> **Work item**
If a line of the data below holds the word "dialog", list it.

Stored data: Begin

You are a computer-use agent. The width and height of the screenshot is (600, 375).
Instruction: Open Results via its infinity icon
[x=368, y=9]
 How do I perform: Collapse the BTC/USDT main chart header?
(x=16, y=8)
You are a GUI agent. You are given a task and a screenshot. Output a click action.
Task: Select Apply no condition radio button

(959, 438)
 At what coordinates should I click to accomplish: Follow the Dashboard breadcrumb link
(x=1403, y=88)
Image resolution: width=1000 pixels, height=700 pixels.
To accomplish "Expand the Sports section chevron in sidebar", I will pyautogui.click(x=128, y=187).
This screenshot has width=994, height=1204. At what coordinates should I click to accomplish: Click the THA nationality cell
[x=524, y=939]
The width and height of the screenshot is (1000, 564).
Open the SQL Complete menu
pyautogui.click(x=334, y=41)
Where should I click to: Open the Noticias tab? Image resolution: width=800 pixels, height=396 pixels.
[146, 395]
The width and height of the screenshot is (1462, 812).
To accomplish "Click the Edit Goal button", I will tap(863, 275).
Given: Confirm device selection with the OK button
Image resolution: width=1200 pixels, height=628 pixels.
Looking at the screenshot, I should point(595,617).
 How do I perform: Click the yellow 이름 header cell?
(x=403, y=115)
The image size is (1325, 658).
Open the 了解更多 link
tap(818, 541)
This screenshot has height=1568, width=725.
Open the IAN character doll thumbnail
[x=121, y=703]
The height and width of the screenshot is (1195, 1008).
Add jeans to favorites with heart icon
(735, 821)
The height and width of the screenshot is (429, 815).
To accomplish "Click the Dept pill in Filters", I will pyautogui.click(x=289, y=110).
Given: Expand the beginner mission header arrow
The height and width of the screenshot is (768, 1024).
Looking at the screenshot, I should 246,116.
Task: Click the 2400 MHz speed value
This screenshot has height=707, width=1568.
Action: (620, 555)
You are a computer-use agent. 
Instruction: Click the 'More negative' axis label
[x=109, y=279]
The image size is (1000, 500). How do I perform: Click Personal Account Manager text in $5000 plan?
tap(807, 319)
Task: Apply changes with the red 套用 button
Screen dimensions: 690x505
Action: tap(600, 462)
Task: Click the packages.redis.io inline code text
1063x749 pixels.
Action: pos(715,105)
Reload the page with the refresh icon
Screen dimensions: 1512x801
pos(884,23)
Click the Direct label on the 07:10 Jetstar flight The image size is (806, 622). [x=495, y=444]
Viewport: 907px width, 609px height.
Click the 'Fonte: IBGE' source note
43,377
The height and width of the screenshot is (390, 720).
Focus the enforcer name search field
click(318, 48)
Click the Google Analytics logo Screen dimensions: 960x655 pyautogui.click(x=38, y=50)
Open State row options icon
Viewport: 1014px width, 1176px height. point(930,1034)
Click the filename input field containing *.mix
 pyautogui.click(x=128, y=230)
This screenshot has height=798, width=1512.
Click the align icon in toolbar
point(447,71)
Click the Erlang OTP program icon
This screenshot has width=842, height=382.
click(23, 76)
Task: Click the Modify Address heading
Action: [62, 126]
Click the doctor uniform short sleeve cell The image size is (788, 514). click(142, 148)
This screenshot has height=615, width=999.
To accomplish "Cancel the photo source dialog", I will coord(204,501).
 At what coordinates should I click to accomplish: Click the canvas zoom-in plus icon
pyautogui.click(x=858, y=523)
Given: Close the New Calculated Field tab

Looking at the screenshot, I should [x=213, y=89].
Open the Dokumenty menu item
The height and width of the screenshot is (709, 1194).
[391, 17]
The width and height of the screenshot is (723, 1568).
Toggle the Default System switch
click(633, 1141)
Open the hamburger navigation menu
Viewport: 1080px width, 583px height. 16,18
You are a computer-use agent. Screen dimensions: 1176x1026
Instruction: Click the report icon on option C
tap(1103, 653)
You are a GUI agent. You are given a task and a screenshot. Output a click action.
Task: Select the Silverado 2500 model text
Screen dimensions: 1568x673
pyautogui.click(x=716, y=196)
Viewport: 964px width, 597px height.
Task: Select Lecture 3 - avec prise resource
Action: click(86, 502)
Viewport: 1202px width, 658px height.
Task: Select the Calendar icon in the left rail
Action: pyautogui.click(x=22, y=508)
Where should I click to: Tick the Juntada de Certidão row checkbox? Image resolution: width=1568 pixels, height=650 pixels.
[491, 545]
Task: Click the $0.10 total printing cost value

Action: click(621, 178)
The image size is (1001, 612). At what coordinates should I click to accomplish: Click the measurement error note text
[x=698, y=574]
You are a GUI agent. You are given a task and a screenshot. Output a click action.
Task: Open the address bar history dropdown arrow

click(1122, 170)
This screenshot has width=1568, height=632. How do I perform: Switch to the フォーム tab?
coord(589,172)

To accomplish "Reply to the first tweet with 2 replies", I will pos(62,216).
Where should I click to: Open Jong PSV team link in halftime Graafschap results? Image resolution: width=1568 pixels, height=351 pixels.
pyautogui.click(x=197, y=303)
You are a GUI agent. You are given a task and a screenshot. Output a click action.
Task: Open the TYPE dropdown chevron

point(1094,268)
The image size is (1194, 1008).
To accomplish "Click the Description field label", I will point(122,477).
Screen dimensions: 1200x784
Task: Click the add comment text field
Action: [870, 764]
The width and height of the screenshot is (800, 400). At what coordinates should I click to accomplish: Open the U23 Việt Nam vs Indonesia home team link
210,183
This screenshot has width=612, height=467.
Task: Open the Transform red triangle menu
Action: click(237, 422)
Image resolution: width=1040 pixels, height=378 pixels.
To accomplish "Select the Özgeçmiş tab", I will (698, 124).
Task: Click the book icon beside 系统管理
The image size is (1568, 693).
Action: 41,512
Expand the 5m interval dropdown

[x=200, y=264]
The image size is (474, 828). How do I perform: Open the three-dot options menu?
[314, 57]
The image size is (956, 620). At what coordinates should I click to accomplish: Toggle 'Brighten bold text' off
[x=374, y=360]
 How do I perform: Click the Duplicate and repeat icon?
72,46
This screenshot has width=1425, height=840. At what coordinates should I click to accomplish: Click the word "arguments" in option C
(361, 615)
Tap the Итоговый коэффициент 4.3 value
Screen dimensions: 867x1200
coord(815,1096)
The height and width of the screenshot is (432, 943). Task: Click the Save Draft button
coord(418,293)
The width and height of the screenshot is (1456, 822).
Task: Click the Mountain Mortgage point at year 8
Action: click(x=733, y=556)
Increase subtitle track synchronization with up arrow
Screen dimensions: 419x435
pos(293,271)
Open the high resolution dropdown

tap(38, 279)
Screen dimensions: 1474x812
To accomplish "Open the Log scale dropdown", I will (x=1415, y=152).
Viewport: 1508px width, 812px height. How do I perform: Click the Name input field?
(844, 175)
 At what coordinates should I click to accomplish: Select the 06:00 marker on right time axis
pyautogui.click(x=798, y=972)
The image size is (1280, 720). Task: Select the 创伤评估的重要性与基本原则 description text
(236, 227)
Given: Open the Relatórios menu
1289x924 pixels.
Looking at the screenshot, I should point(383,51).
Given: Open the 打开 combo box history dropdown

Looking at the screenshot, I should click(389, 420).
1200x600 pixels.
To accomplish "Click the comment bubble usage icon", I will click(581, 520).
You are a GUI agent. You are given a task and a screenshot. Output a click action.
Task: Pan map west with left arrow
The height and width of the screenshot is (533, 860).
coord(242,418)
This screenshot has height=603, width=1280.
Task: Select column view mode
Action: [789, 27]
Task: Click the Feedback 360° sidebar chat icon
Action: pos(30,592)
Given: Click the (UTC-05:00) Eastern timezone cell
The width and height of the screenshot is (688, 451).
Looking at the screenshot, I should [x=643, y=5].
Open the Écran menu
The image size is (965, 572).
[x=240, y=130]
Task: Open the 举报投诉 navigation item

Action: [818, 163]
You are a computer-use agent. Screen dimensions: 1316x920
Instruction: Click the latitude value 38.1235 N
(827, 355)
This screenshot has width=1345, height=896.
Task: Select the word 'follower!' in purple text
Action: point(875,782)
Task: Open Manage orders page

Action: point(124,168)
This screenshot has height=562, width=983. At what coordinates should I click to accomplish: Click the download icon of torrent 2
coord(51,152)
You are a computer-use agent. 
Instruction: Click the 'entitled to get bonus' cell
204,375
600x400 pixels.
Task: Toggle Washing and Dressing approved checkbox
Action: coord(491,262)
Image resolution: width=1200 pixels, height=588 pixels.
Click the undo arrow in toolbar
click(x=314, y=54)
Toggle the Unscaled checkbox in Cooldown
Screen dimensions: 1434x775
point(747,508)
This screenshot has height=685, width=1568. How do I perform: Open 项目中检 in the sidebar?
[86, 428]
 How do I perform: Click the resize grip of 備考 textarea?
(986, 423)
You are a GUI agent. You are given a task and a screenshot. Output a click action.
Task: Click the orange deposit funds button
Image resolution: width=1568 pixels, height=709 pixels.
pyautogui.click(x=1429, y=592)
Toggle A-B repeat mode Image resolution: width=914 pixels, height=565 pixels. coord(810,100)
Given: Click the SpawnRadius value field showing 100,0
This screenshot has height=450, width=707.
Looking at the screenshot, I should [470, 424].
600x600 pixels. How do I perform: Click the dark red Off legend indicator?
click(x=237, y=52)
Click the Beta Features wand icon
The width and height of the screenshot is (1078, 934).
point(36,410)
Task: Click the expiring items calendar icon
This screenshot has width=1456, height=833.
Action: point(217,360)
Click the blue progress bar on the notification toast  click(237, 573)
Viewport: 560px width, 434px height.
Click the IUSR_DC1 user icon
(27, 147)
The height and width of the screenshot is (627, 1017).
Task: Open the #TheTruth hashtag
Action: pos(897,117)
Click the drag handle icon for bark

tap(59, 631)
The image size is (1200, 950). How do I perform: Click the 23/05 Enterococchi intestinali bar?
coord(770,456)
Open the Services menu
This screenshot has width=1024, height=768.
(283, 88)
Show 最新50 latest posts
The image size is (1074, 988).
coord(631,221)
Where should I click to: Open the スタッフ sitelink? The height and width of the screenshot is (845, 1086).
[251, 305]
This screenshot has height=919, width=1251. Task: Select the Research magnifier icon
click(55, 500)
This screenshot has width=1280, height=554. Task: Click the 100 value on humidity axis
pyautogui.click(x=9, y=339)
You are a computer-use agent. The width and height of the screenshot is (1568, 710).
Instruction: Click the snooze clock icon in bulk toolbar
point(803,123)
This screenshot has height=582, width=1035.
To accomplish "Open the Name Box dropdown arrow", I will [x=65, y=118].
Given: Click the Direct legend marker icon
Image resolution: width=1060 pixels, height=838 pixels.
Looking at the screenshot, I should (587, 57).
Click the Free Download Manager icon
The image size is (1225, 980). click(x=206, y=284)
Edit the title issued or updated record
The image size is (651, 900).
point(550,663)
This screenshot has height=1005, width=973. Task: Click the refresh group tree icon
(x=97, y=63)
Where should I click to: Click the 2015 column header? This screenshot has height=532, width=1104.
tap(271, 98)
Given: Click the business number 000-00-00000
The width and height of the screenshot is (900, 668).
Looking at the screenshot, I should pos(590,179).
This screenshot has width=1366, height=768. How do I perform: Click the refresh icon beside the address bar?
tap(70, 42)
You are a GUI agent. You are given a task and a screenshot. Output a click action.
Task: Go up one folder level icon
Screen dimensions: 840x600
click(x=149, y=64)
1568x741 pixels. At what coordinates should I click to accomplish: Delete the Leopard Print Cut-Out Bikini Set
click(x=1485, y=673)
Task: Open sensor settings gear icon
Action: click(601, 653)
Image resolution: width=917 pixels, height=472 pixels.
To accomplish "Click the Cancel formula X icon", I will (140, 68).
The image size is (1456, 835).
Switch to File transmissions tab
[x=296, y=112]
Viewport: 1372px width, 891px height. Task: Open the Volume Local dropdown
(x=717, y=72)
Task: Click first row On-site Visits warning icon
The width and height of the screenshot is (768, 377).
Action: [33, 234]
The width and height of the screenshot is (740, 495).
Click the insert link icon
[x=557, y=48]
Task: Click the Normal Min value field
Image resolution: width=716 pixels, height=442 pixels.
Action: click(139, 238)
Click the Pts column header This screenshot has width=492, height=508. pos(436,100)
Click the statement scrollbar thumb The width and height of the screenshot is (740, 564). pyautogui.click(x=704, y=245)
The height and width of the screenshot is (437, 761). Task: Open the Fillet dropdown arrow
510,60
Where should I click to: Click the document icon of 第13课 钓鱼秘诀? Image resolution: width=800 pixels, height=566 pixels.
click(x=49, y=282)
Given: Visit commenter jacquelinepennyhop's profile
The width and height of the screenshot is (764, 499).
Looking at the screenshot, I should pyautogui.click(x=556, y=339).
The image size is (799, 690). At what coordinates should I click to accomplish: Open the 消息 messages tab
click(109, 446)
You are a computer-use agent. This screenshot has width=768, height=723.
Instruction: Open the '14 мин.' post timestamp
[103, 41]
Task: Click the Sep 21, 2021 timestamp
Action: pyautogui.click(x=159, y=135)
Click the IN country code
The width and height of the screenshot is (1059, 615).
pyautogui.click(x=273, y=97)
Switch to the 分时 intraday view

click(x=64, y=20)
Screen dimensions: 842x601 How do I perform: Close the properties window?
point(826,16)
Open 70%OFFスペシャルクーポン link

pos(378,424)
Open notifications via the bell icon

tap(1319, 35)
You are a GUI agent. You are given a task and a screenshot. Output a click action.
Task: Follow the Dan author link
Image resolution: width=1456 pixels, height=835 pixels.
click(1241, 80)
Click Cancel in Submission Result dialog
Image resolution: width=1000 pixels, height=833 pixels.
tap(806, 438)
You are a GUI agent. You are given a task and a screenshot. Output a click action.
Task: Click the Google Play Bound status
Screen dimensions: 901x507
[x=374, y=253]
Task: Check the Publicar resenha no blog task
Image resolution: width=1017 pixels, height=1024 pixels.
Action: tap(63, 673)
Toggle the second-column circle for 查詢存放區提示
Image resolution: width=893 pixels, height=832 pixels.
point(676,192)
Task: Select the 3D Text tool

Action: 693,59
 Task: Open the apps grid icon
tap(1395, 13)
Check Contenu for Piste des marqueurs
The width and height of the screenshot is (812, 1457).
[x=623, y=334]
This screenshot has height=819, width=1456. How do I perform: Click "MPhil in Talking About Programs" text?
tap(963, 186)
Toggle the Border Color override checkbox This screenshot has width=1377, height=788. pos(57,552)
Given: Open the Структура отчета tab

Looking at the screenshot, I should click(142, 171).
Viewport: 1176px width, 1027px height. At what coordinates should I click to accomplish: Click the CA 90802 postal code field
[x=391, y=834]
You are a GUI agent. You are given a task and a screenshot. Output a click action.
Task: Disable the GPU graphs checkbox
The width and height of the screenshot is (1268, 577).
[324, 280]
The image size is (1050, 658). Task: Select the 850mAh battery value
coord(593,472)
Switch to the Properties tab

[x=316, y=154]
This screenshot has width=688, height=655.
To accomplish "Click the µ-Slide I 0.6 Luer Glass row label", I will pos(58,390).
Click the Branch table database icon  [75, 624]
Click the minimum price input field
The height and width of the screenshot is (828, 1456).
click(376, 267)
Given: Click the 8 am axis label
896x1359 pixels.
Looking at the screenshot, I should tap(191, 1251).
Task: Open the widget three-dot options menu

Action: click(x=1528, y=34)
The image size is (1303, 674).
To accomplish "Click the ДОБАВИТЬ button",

Stored data: End

> **Written solution**
To accomplish "Cancel the photo source dialog", I will coord(204,501).
Click Cancel in Submission Result dialog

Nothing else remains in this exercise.